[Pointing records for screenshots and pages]
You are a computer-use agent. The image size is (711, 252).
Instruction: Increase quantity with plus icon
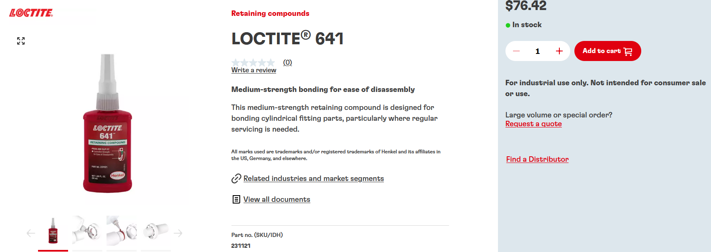coord(559,51)
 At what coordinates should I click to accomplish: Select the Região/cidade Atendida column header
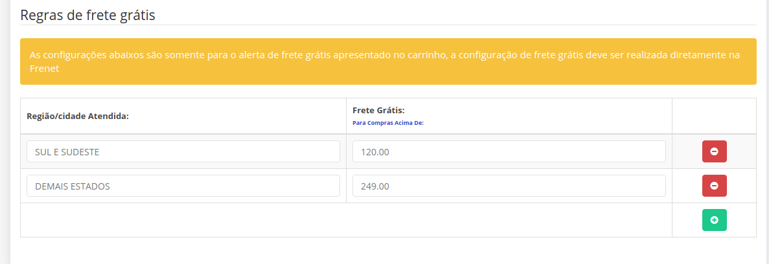point(77,116)
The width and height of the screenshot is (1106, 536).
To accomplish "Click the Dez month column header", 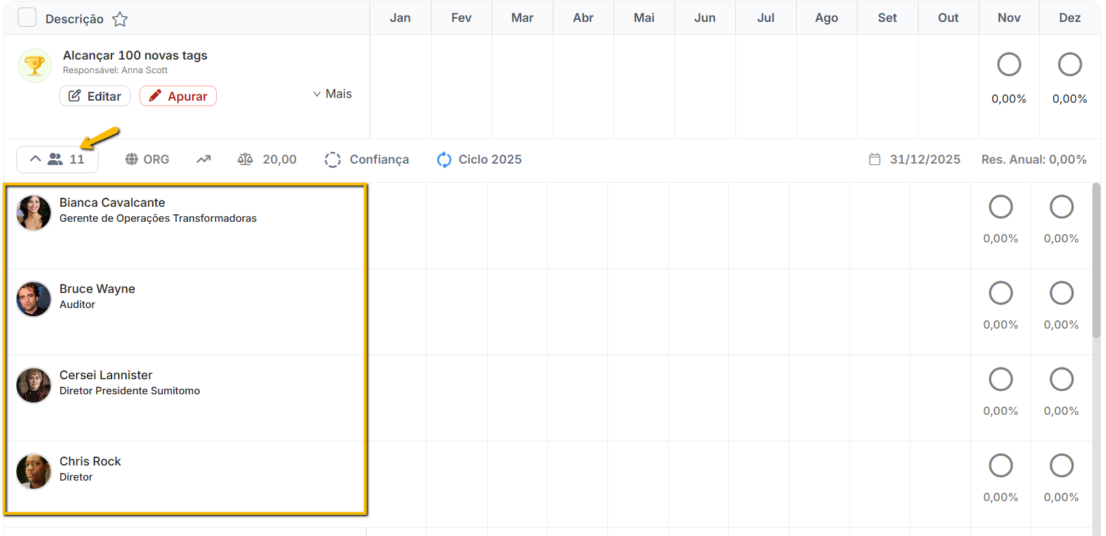I will (x=1069, y=18).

**AIM**
Update the listing from its first line through the line containing "point(77,116)", inclusive, by replacing "plus icon" with "add button" and keeping everything else the same. Omit the pictures.

**RESPONSE TO THE TASK**
You are a computer-use agent. The image size is (711, 252).
Instruction: Increase quantity with add button
coord(559,51)
 At what coordinates should I click to accomplish: Select the Região/cidade Atendida column header
point(77,116)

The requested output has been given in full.